Para que um espaço seja público, não basta estar aberto a todo mundo: ele precisa acolher todo mundo. O que define uma praça, um parque, uma orla como território comum é menos a ausência de catracas e mais a liberdade para estar ali como quiser — sem códigos ou sinais ditando quem é bem-vindo e como se comportar.
Foi essa premissa que a Justiça considerou ao decidir que o Embarcadero, empreendimento de lazer e gastronomia no Cais Mauá, não pode mais impedir as pessoas de entrarem com comida e bebida. Se alguém quiser fazer um piquenique no gramado, com frutas e sanduíches que trouxe de casa, ou se quiser apenas caminhar à beira do Guaíba com a própria garrafinha de água mineral, isso é um direito. Não pode, num espaço público, me obrigarem a consumir só o que eles vendem.

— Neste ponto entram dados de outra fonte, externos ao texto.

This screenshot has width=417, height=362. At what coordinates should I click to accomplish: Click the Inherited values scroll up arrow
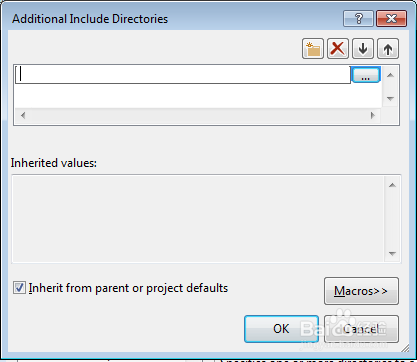[x=392, y=185]
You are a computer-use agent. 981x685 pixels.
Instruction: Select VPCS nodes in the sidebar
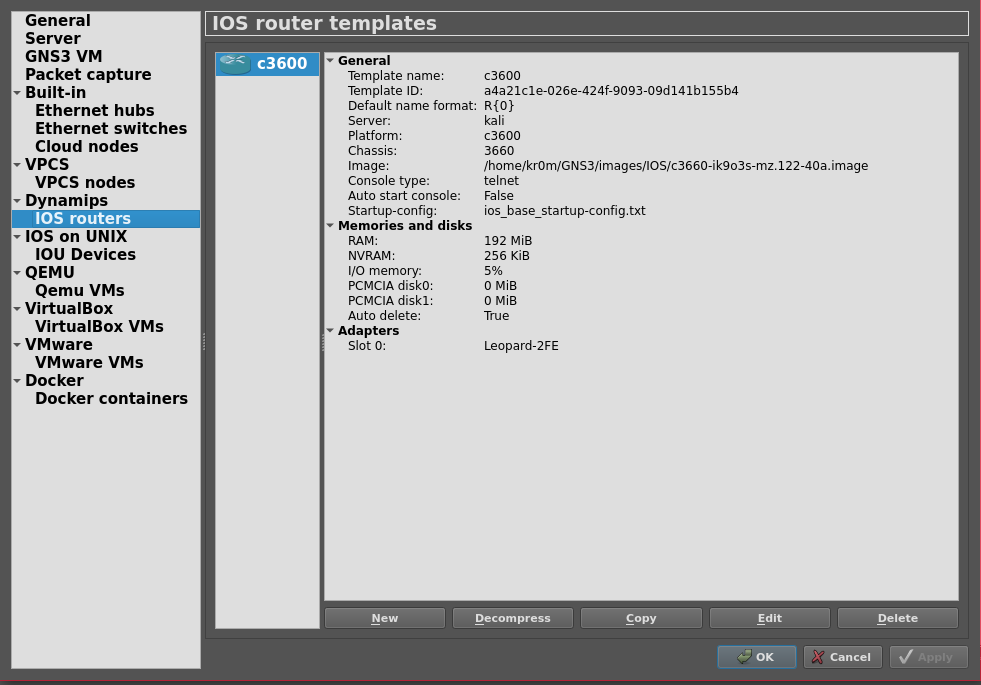tap(85, 183)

Importante deixar claro: o Embarcadero é um acerto enorme. Ele não devolveu a Porto Alegre apenas um cenário histórico, mas também o orgulho de experimentar um ambiente vibrante, elogiado por turistas, relevante na economia e integrado à paisagem mais preciosa da cidade. Esse é o mérito das parcerias com o setor privado: tirar do papel o que o poder público, por falta de dinheiro ou excesso de burocracia, raramente consegue.
A questão é que, de vez em quando, as parcerias parecem vir com pegadinha. Lá pelas tantas, surge uma restrição, uma intervenção, um detalhe incômodo que jamais fez parte do acordo. O shopping que ergueram na área do antigo Estaleiro Só, por exemplo: nunca esteve no projeto aquele paredão branco horroroso na Padre Cacique. Era para ser uma fachada envidraçada, que permitisse à população enxergar o Guaíba lá do outro lado. Mas cravaram ali um insulto à cidade.
E o Parque Mauricio Sirotsky Sobrinho? A concessão sempre prometeu mais vida e qualidade urbana, só que um dia acordamos com a notícia de que 432 árvores poderiam ser derrubadas — no fim, deceparam 103. É aí que a coisa desanda. Concessão já é, por natureza, um tema que divide. Quando surgem paredes que não deveriam existir, ou vontade de cortar o que não deveria cair, fica mais difícil dobrar resistências e defender projetos que são, sim, bons para a cidade.
O Embarcadero é bom para a cidade. Talvez só precise lembrar que espaço público, quando funciona como deve, não é um lugar que escolhe quem entra — é um lugar que faz todo mundo querer ficar.